# WRITTEN EXERCISE
Please reproduce the records from the line containing "This screenshot has height=586, width=939." through the line containing "click(232, 71)", including both of those lines, and leave the pictures out of your answer.

━━ DATA TO USE ━━

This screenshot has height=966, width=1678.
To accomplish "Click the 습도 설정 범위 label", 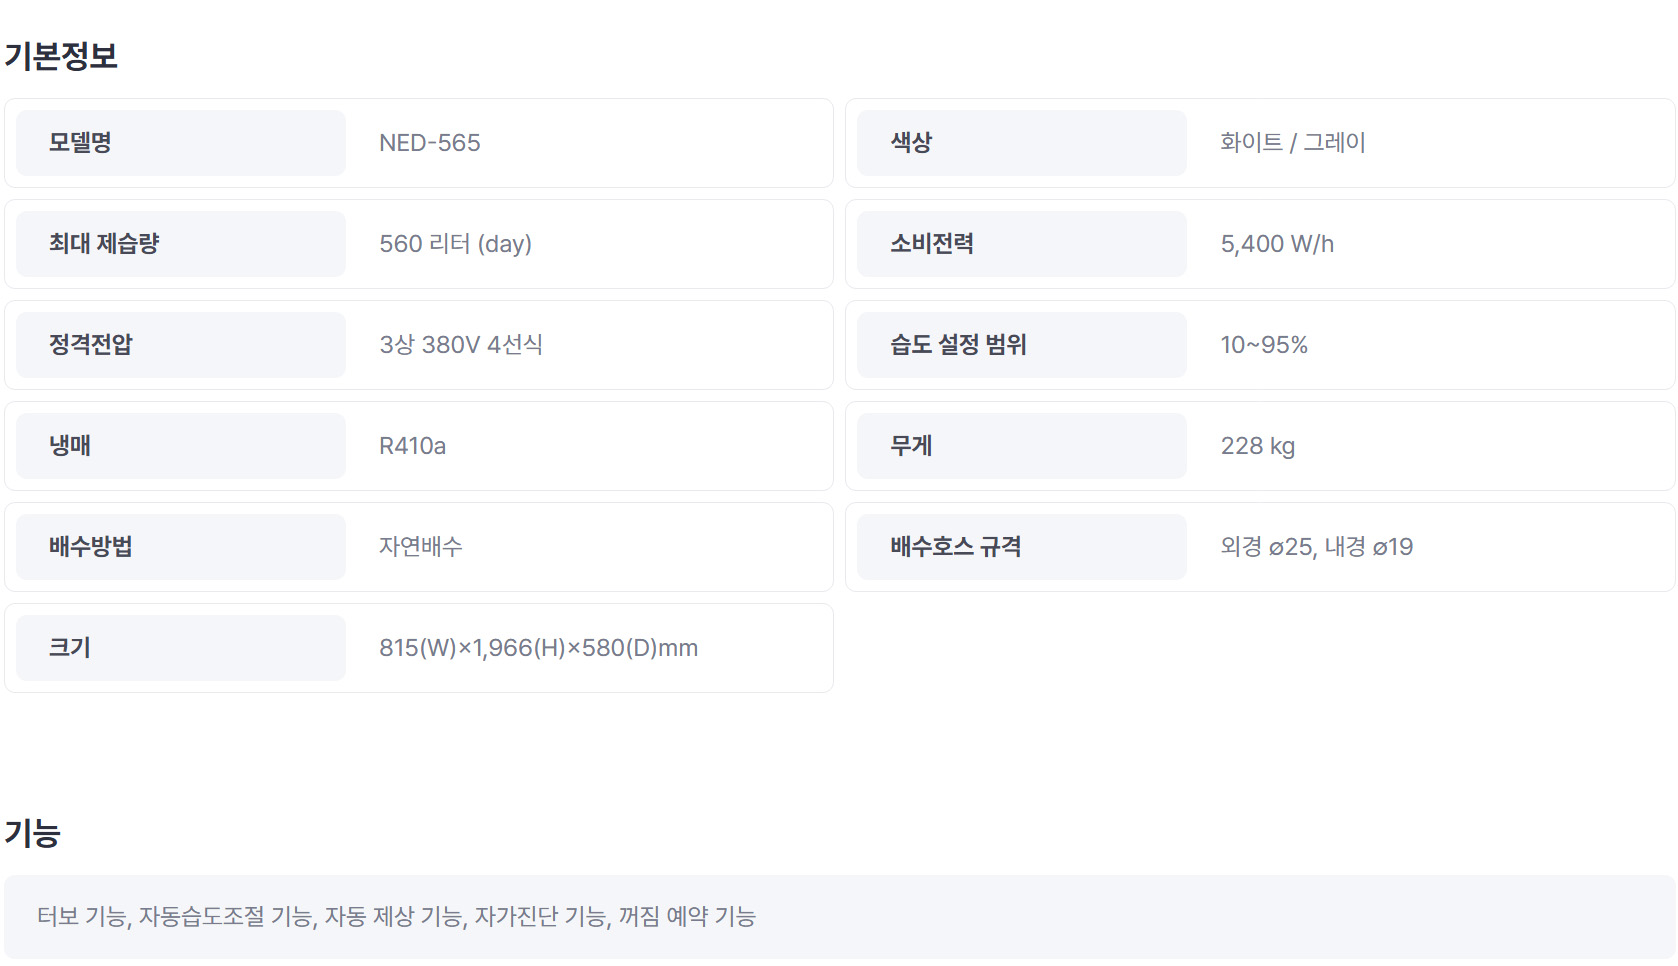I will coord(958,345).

━━━
━━ DATA TO USE ━━

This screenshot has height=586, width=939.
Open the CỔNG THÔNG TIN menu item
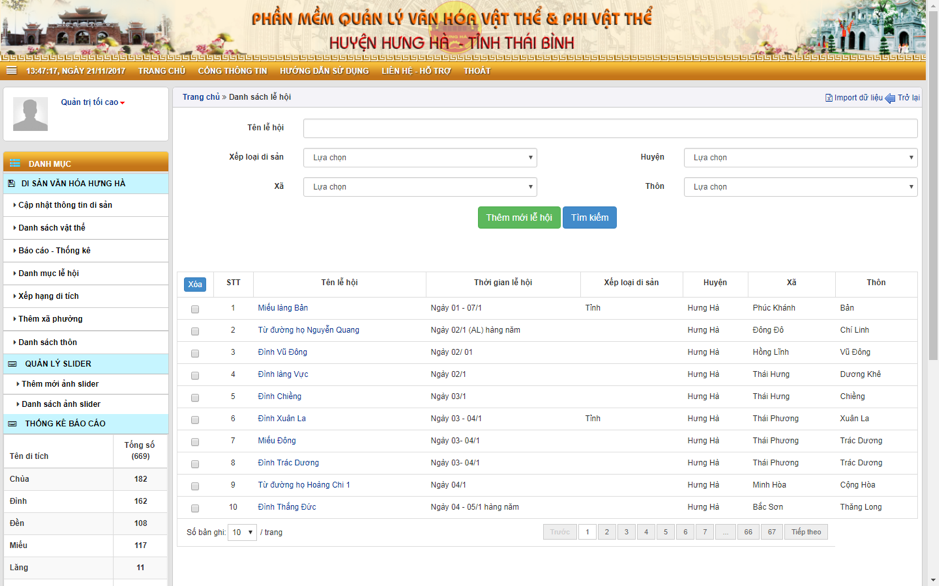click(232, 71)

━━━

# RESULT BELOW
This screenshot has height=586, width=939.
Open the CỔNG THÔNG TIN menu item
click(232, 71)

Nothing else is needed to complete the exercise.